私の問いかけにナタリーがきょとんとした顔を向ける。

「私としては結構勇気が必要だった告白だったんだ……ですけど」

少なくとも今日の朝食に何を食べたかは覚えていない。

「それで言ったら私は名前変えてますし、私にとっては何も変わらないですし」
「俺も。改めて、よろしくな、藤田 柚季」
「それに中途半端な敬語のほうが気になりますよ」

そう言ってガレンとナタリーは握手を求めてきた。
なんだか気恥ずかしくなって、私はそのままベッドに突っ伏した。

「ぷっ、あっはっはっ!」

あれからずっといろいろ考えてきたのに、そんなことをしていた自分がバカみたいだ。
これまで想像してきたリアクションと全く違う。変に賢いふりして、予想してもいないリアクションで受け入れてくれた。

「あー!やっぱりこの世界を選んでよかった!」

笑いながら私は叫んだ。
そしてひとしきり笑い転げた後、私は今度こそ二人と本当の意味での握手をした。

***

「それで、改めて2人にお願いがあるの」

そういって2人にハサミを差し出した。

「これで私の髪の毛を切ってほしいの。私は『レヴィアナ』じゃないけど、これからはちゃんと『藤田 柚季』がレヴィアナとしてこの世界で生きていくために」

レヴィアナのこの烏の濡れ羽色の美しい長髪を切るのは忍びなかったけど、それでも『私』が消えた時と同じ髪の長さから始めたかった。
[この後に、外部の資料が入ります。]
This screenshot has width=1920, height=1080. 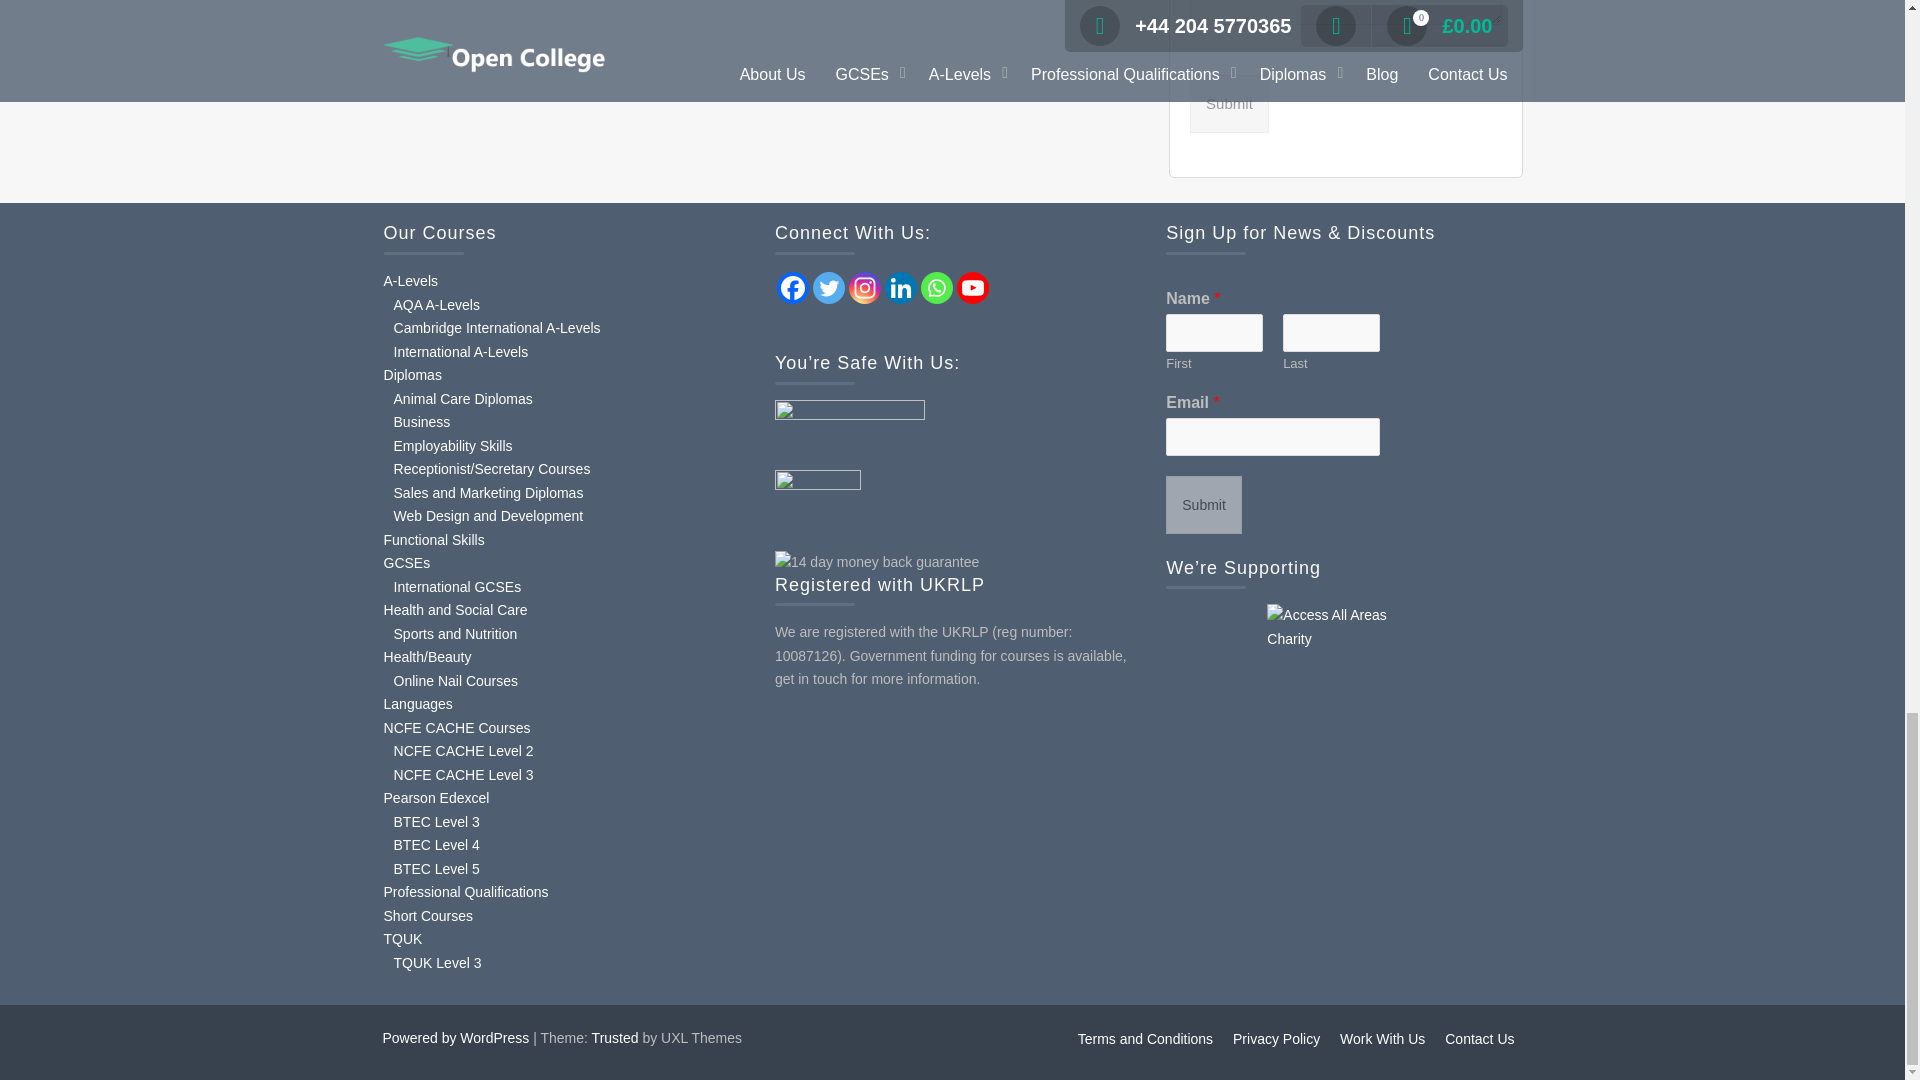 I want to click on Whatsapp, so click(x=936, y=288).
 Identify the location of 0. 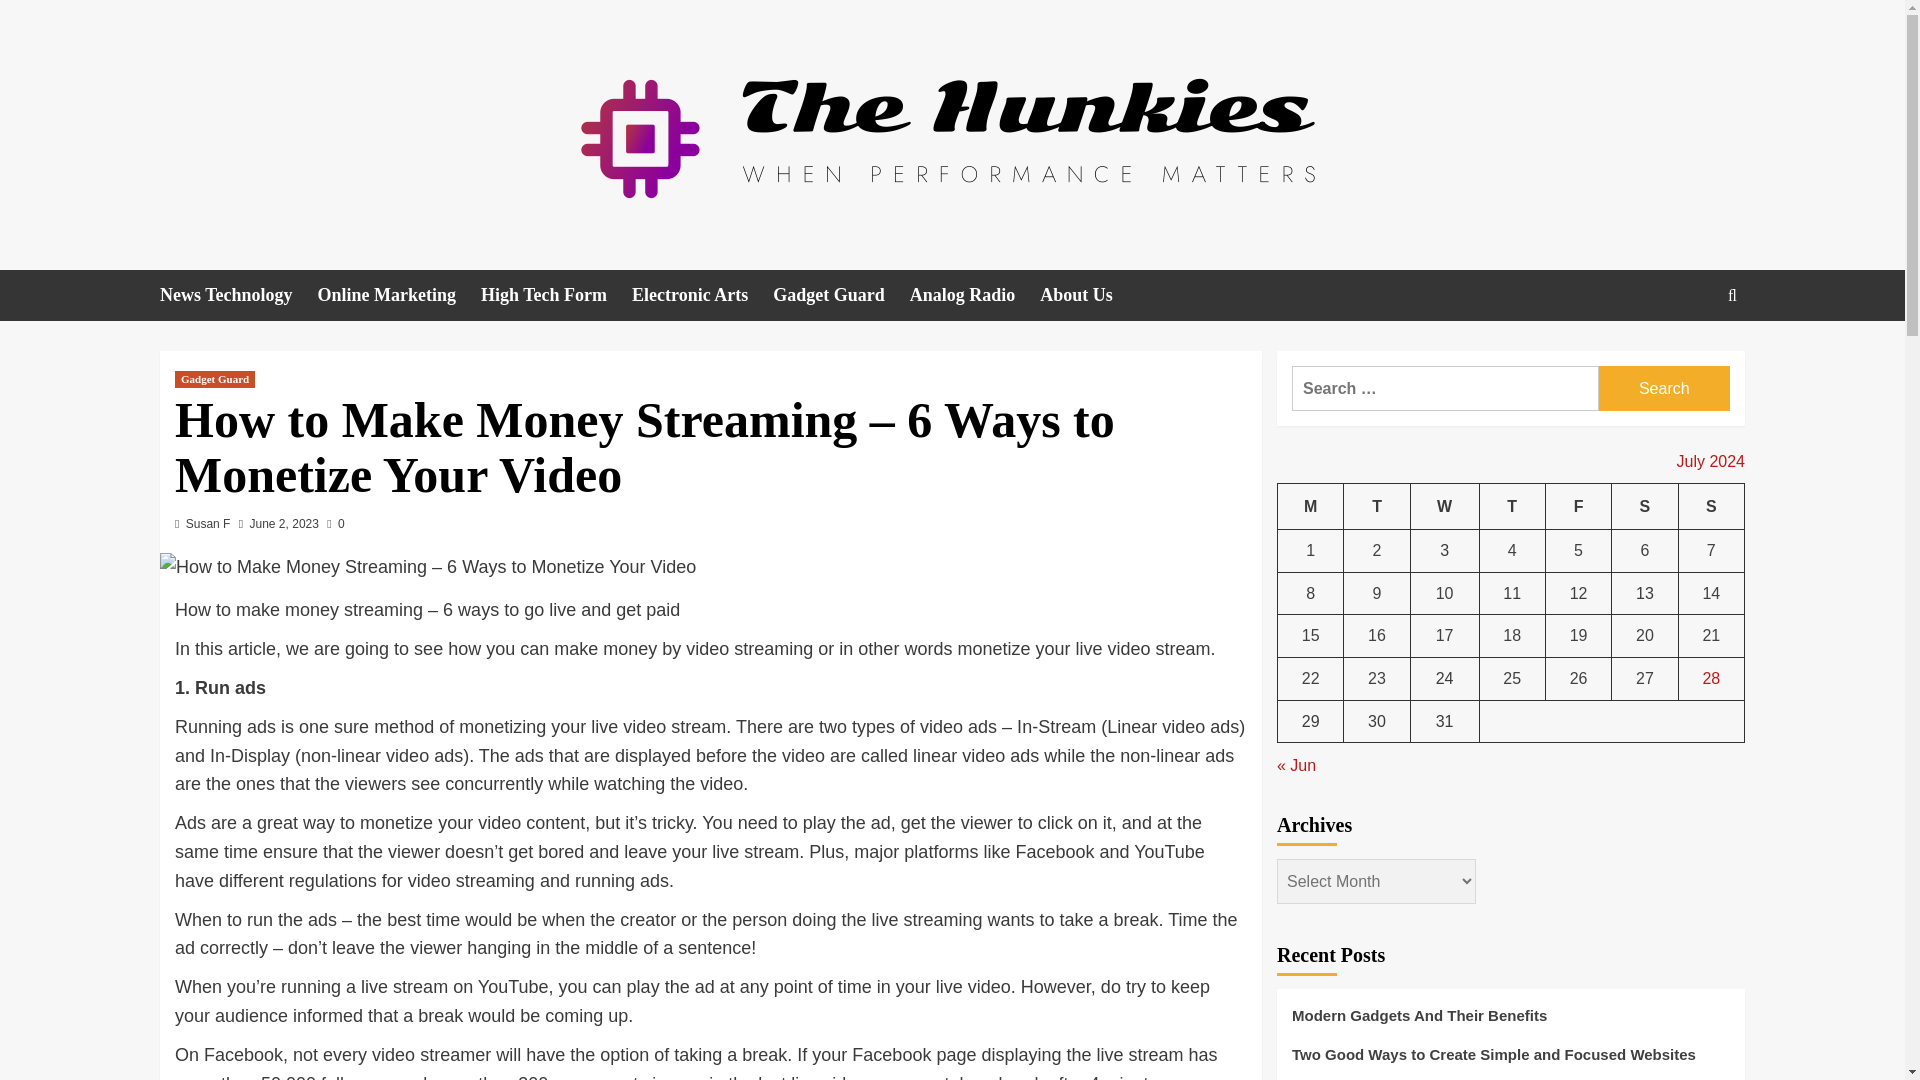
(334, 524).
2人共無言で、でも、快く引き受けてくれた。ナタリーは私の髪を軽くとかすように整え、ガレンがハサミを構える。
そして、私は2人に髪の毛を託すと、目をつむった。
レヴィアナの長い髪が床に落ちる。ぱさっ、ぱさっと、床に髪の毛が落ちる音が部屋に響く。

(安心して?ちゃんとこの髪が元の長さに戻るまで、しっかりとこの世界で生きるから)

私の髪が落ちていくのを見守りながら、私は心の中でレヴィアナに話しかけた。

「似合ってますね!」
「ああ、似合ってるぞ」
「ありがとう」

肩口で切りそろえられた髪の毛を触りながら、2人にお礼を言う。

「名前はどちらでお呼びすればよろしいですか?」

ナタリーの問いかけにほんの少しだけ、止まり、でもはっきり告げた。

「もちろん、今まで通りレヴィアナ、で」
「では、よろしくお願いします、レヴィアナさん」
「よろしくな、レヴィアナ」

こうして私は本当の意味でこの世界に一歩踏み出したのだった。
そして、ここから私自身の物語が始まった。